=== Set task ===
Copy the rows below, keeping every line unchanged.

=== Materials provided ===
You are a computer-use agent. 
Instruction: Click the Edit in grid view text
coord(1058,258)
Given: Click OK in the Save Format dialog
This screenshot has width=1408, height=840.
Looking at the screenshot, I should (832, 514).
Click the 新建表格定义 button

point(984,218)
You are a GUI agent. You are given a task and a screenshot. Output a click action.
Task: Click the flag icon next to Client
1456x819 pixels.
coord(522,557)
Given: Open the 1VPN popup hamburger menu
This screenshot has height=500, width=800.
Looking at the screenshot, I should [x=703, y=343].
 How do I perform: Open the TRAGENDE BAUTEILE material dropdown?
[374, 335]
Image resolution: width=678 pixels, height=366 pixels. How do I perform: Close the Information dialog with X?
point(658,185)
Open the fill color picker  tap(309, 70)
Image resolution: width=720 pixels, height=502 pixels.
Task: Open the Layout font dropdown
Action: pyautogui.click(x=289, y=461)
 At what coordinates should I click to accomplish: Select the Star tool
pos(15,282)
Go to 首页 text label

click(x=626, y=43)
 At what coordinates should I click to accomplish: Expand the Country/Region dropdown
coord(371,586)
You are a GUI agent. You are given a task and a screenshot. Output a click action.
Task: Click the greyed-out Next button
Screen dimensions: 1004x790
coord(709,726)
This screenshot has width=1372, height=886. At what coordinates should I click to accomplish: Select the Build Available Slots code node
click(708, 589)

=== Exercise output ===
You are a computer-use agent. 
Instruction: Click the Edit in grid view text
coord(1058,258)
Given: Click OK in the Save Format dialog
This screenshot has width=1408, height=840.
Looking at the screenshot, I should (832, 514).
Click the 新建表格定义 button

point(984,218)
You are a GUI agent. You are given a task and a screenshot. Output a click action.
Task: Click the flag icon next to Client
1456x819 pixels.
coord(522,557)
Given: Open the 1VPN popup hamburger menu
This screenshot has height=500, width=800.
Looking at the screenshot, I should [x=703, y=343].
 How do I perform: Open the TRAGENDE BAUTEILE material dropdown?
[374, 335]
Image resolution: width=678 pixels, height=366 pixels. How do I perform: Close the Information dialog with X?
point(658,185)
Open the fill color picker  tap(309, 70)
Image resolution: width=720 pixels, height=502 pixels.
Task: Open the Layout font dropdown
Action: pyautogui.click(x=289, y=461)
 At what coordinates should I click to accomplish: Select the Star tool
pos(15,282)
Go to 首页 text label

click(x=626, y=43)
 At what coordinates should I click to accomplish: Expand the Country/Region dropdown
coord(371,586)
You are a GUI agent. You are given a task and a screenshot. Output a click action.
Task: Click the greyed-out Next button
Screen dimensions: 1004x790
coord(709,726)
This screenshot has width=1372, height=886. At what coordinates should I click to accomplish: Select the Build Available Slots code node
click(708, 589)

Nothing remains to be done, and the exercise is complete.